Смерть – лишь сон. Врач хосписа о поиске надежды и смысла жизни на пороге смерти - страница 12

Шрифт
Интервал


Мэри – 70-летняя художница, мать четверых детей и одна из моих первых пациенток в хосписе Буффало. Однажды я вошел в палату, когда там собралась вся ее «банда», как она ее называла. Родственники стояли вокруг кровати и распивали бутылку вина. Это были скромные семейные посиделки, и Мэри, казалось, наслаждалась обществом своих потомков, хотя то приходила в себя, то вновь куда-то уплывала. Вдруг произошло нечто странное. Ни с того ни с сего Мэри начала прижимать к себе младенца, видеть которого могла только она. Она сидела на больничной койке, будто потеряв связь с действительностью и проигрывая сцену из спектакля: целовала воображаемого ребенка у себя на руках, что-то ворковала ему, гладила по головке и называла его Дэнни. Еще более поразительно то, что этот непостижимый акт материнства, казалось, привел ее в состояние блаженства. Ее дети в растерянности уставились на меня, наперебой произнося что-то вроде: «Что происходит? У нее галлюцинации? Это все из-за таблеток, да?»

Я хотя и не мог объяснить, что происходит и почему, но понял, что единственный выход на тот момент – воздержаться от какого-либо медицинского вмешательства. Пациентку не мучили боли и не было никаких видимых проблем, которые нужно было срочно решать. Передо мной сидел человек, испытывающий прилив незаметной, но осязаемой любви, выходящей за рамки моего врачебного понимания.

В случае с Томом никто иной, как медсестра Нэнси рассказала мне о его предсмертных снах и видениях. Я сам их не наблюдал и не мог подтвердить. В то же время у Мэри я наблюдал безусловное ощущение комфорта и легкости, с которыми она приближалась к концу своего жизненного пути. И я не мог это ни опровергнуть, ни объяснить. Я с трепетом наблюдал за ней, как и ее взрослые дети. Оправившись от первого шока, они стали испытывать самые разные эмоции, которые родились в том числе благодаря облегчению, испытанному при виде безмятежного состояния матери. Она не нуждалась в их вмешательстве, равно как и мне не было необходимости что-то делать или говорить, чтобы как-то изменить ход ее последних мгновений. Мэри подключилась к внутреннему ресурсу, о котором никто из нас не знал. Нас охватило безмерное чувство благодарности и умиротворения.

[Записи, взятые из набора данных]
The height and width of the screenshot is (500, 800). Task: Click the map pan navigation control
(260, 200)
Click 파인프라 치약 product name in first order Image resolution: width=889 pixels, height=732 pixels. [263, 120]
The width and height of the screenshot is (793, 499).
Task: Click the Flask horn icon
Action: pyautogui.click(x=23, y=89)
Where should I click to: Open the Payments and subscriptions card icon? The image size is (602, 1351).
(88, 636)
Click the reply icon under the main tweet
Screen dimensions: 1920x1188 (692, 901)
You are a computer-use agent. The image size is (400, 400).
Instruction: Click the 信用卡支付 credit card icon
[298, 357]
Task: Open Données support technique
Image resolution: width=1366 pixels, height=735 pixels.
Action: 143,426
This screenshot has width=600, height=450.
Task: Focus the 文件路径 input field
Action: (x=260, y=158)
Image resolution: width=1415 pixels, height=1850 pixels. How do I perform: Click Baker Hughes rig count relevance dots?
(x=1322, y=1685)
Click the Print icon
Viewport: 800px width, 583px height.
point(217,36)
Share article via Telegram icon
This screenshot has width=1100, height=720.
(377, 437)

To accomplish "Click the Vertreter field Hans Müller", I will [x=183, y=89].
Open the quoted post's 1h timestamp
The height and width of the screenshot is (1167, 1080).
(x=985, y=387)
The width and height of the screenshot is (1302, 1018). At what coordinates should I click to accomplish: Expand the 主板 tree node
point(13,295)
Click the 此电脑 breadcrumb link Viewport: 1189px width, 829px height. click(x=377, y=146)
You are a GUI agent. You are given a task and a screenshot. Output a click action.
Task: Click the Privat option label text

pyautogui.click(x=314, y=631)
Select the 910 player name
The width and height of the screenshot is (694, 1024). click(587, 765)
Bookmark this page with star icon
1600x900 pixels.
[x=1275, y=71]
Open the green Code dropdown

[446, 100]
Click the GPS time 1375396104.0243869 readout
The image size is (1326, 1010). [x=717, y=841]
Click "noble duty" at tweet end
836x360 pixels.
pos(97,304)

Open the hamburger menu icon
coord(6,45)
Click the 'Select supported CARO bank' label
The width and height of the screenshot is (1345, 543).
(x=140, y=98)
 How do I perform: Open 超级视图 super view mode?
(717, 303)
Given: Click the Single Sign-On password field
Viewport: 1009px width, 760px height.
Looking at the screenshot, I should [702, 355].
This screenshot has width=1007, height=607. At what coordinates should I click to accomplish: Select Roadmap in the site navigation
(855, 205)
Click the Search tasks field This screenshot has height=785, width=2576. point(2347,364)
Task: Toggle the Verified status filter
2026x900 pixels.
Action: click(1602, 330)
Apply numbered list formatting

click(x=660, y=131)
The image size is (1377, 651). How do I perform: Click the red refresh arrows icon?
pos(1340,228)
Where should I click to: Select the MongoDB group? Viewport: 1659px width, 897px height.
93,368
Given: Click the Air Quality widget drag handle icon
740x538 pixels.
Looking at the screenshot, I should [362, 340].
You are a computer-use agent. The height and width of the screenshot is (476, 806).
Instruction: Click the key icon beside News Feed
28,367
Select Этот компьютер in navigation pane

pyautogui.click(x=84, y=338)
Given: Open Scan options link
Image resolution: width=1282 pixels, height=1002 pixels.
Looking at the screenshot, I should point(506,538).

**ВАШЕ ЗАДАНИЕ**
Перепишите из отрывка о пациентке хосписа кусок текста, начиная со слов «Я хотя и не» и заканчивая словами «моего врачебного понимания.».

**ОТВЕТ НА ЗАДАНИЕ**
Я хотя и не мог объяснить, что происходит и почему, но понял, что единственный выход на тот момент – воздержаться от какого-либо медицинского вмешательства. Пациентку не мучили боли и не было никаких видимых проблем, которые нужно было срочно решать. Передо мной сидел человек, испытывающий прилив незаметной, но осязаемой любви, выходящей за рамки моего врачебного понимания.